Singing was liquefied religion. We sang because it temporarily freed our spirits from torturous states of involuntary servitude while synchronizing our bodies with the exercise of brutal labor mandated by the framers of this society. We sang to maintain our humanity. We sang to resist. Most importantly, we sang to keep it real and steel our psyches for hell on the horizon.

Don't forget to remember those who were railroaded into building the infrastructure of this nation. From Birmingham, I share a final brief video in tribute to these people, our Pantheon of the Option-less.

Posted by: Zeal
[R Bettis]

3 comments:

Anonymous said...

Great post! I am intrigued to seek more info about the afore mentioned names and a few songs to sing on a wonderful Holiday (today)

Nevertheless can you elaborate on why you chose to title the post The "Pantheon" of the hope-less.
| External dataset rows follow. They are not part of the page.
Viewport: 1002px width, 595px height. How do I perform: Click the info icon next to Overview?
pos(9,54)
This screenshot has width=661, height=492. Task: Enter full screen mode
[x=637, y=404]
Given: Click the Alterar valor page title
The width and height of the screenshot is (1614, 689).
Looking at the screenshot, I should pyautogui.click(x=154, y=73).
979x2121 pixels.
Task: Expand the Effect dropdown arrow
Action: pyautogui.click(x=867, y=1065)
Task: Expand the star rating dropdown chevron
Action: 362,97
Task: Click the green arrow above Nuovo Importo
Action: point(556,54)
Seems noteworthy...

Zeal said...
This comment has been removed by the author.
Zeal said...

Thanks! Why not sing "Jesus is Love" by the Commodores? It begins with the simple please, "Father, help your children..." and is so apropos to the mindset of our people who retain the faith.

These people unfairly extracted from life as they knew it were option-less but never hope-less. This is our ongoing historical truth that we often have no viable options but still retain the necessary ingredients for a brighter tomorrow: Faith and Hope (for others, if not ourselves).

I took license and broadly applied the word "Pantheon" to encompass ALL the unknown innocents who have been victimized by those wielding prejudice plus power and is quite appropriate considering our ancestral context. In periods of appreciation, we extend reverence to our ancestors just as the ancients did. We knew they were not God but certain aspects of their personalities reflected characteristics of divinity. From our Christian tradition, Jesus reminded folks, "Is it not written in your Law, 'I have said you are gods'?"